* What you will do:
Reproduce the lines of the listing below, starting at the line containing "499x362 pixels. How" and ending at the line containing "pos(71,216)", with both of those lines included. Give only those lines, unchanged.

+++++

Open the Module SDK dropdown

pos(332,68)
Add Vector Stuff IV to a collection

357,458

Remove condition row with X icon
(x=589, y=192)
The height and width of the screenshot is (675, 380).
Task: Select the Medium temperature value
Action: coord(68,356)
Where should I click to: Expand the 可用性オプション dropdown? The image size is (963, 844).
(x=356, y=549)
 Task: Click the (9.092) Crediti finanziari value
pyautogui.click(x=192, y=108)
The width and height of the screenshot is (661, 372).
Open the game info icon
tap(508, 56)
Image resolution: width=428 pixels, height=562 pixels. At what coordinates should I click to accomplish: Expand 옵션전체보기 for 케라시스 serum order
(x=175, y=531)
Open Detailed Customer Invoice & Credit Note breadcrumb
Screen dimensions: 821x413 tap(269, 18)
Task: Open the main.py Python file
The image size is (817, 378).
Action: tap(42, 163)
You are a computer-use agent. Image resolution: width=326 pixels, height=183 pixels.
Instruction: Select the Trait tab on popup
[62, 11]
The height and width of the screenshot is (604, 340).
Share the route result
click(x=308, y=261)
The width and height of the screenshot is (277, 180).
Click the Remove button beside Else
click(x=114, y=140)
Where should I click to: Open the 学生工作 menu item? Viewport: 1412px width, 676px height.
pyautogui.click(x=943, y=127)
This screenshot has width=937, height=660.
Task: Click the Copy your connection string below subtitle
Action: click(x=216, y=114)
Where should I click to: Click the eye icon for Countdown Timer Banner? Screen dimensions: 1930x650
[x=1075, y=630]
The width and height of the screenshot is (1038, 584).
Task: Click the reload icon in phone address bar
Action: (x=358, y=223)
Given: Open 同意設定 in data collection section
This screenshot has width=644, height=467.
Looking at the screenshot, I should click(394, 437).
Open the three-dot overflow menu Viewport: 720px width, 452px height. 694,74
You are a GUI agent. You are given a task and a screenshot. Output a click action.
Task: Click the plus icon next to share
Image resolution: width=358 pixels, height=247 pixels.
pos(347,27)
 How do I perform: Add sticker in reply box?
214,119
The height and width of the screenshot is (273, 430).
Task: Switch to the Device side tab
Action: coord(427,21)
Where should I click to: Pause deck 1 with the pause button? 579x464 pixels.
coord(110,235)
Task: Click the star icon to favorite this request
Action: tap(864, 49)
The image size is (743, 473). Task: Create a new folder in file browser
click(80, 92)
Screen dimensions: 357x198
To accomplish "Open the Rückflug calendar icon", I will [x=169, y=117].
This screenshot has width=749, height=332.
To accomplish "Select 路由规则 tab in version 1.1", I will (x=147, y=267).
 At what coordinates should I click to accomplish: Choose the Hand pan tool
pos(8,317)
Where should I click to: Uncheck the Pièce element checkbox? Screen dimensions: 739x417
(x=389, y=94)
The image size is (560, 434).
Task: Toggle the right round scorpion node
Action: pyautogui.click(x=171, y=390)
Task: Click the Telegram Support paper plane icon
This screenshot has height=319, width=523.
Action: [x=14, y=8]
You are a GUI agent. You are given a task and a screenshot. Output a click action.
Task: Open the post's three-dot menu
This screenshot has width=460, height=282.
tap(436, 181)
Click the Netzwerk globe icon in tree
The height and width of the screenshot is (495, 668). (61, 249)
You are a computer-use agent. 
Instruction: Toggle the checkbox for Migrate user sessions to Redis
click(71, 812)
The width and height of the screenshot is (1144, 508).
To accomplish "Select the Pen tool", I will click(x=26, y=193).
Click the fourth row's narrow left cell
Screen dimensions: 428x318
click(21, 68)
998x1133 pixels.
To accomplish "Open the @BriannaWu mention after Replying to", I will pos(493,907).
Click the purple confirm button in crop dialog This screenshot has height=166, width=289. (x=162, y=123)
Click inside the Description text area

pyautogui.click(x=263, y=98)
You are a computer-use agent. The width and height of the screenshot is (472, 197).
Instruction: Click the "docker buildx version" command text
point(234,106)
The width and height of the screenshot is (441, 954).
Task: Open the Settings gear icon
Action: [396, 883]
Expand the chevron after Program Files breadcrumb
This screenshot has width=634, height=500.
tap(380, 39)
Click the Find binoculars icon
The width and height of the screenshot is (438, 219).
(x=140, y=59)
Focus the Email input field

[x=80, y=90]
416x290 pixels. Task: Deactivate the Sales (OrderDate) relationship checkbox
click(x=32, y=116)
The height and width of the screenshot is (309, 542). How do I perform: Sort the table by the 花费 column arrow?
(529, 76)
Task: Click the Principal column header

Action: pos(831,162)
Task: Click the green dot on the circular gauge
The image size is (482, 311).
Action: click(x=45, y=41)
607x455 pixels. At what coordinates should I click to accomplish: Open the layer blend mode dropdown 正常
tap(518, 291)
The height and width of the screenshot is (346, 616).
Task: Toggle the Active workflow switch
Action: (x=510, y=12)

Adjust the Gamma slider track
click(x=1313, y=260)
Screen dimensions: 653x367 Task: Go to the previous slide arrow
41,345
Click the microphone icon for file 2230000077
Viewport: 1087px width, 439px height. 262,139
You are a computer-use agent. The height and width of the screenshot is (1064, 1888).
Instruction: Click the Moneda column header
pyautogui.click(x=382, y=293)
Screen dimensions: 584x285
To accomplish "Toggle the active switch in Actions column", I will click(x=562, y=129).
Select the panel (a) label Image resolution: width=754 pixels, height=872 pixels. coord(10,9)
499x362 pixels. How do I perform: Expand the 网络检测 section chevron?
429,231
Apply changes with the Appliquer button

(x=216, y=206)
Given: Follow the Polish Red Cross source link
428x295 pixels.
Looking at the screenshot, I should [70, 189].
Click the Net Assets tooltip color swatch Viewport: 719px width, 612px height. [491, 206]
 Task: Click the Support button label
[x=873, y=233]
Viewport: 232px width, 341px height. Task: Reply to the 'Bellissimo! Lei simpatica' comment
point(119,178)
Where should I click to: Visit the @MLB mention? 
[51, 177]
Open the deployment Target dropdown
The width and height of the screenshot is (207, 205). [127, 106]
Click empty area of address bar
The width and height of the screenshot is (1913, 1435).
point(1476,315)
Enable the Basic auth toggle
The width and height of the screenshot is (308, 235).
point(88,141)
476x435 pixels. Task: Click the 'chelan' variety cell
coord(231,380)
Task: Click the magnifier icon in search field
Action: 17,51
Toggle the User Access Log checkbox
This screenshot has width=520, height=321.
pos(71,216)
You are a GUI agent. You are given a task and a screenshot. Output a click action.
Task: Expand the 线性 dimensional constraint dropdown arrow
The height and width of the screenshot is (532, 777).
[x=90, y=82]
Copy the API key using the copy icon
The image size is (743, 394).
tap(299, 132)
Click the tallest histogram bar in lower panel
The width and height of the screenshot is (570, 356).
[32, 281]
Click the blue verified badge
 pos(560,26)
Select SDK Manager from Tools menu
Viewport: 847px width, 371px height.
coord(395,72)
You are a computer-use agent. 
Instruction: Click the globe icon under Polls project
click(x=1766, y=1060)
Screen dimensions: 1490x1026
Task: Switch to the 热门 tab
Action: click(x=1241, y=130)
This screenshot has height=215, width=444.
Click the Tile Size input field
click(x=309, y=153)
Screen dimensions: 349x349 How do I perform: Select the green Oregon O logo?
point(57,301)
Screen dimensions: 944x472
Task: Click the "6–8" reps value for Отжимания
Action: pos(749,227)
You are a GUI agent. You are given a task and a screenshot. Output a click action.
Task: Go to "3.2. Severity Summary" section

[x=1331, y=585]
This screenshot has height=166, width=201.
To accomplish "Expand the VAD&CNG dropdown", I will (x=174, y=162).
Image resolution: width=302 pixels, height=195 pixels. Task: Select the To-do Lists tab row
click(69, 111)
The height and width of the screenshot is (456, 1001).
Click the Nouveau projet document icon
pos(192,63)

+++++

* Task solution:
499x362 pixels. How do I perform: Expand the 网络检测 section chevron?
429,231
Apply changes with the Appliquer button

(x=216, y=206)
Given: Follow the Polish Red Cross source link
428x295 pixels.
Looking at the screenshot, I should [70, 189].
Click the Net Assets tooltip color swatch Viewport: 719px width, 612px height. [491, 206]
 Task: Click the Support button label
[x=873, y=233]
Viewport: 232px width, 341px height. Task: Reply to the 'Bellissimo! Lei simpatica' comment
point(119,178)
Where should I click to: Visit the @MLB mention? 
[51, 177]
Open the deployment Target dropdown
The width and height of the screenshot is (207, 205). [127, 106]
Click empty area of address bar
The width and height of the screenshot is (1913, 1435).
point(1476,315)
Enable the Basic auth toggle
The width and height of the screenshot is (308, 235).
point(88,141)
476x435 pixels. Task: Click the 'chelan' variety cell
coord(231,380)
Task: Click the magnifier icon in search field
Action: 17,51
Toggle the User Access Log checkbox
This screenshot has width=520, height=321.
pos(71,216)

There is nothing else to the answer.